The site must not present a ranking or an aggregate score derived from these numbers. The rating is shown per run as qualitative context — it is never used to sort, rank, or aggregate runs, which would turn the gallery into the leaderboard it deliberately is not.
Alongside the home page, which leads with the most recent results, a dedicated runs index lists the cabinet’s full run history one page at a time, newest first, with a search that narrows by test case, harness, or model name. A run’s own detail page sits under this section. Like the rest of the gallery it is ordered purely by recency and presents no ranking.
Playing and Cloning
Section titled “Playing and Cloning”Each run has a page that links to the run’s public source repository, so a visitor can clone and run it themselves, and that lets the visitor play the implementation directly by embedding its playable build.
A published implementation may be incomplete or visibly broken. That is expected: releasing the result as it is, rather than hiding it, is the point. So when a run has a writeup, the embedded build is gated behind it — the visitor reads the writeup first and then chooses to launch the build, rather than being dropped into a broken page with no context.
Implementation Writeups
Section titled “Implementation Writeups”A run carries a short, hand-written writeup shown on its page before the playable build is launched, headed by the run’s rating. The writeup is curatorial: it is where known-broken elements, caveats, or things worth noticing about an implementation are called out, so a visitor knows what to expect before playing, and the rating gives them the reviewer’s one-glance verdict up front.

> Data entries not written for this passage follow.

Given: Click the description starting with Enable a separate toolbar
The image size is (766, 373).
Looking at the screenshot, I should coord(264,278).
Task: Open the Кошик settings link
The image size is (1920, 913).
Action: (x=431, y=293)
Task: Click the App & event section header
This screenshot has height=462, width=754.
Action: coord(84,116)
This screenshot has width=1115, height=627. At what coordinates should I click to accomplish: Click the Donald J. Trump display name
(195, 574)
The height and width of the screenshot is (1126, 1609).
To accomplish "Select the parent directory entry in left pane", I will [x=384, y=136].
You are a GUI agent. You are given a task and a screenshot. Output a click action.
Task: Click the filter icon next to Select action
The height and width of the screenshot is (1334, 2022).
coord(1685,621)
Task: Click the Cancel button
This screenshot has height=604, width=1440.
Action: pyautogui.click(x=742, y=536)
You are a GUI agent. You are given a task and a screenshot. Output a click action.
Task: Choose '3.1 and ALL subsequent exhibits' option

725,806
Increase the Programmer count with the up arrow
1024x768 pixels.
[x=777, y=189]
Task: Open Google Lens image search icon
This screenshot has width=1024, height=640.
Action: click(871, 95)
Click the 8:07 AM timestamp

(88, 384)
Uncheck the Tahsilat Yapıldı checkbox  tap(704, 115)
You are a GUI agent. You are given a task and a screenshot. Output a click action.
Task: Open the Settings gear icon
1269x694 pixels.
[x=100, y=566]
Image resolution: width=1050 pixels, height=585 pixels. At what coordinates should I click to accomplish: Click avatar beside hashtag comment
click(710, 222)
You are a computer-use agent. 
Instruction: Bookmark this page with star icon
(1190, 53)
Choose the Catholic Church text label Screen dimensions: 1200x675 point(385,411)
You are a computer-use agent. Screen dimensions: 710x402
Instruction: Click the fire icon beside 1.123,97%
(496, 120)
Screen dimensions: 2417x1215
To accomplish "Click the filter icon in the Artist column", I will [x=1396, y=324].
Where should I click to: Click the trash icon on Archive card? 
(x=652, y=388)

The writeup and rating together form a run’s review. A review is authored separately from the machine-generated run record and is not part of that data contract. Every published run has one — publishing refuses a run without it — so a published run is always framed by its review. Reviews are published alongside the run record, as described in Results.
Hosting
Section titled “Hosting”Each run’s generated code and playable build are hosted independently of the site, as described in Results. Because every run is its own repository with its own build, the gallery embeds each build rather than bundling every implementation into the site itself. This keeps the site lightweight as the number of published runs grows.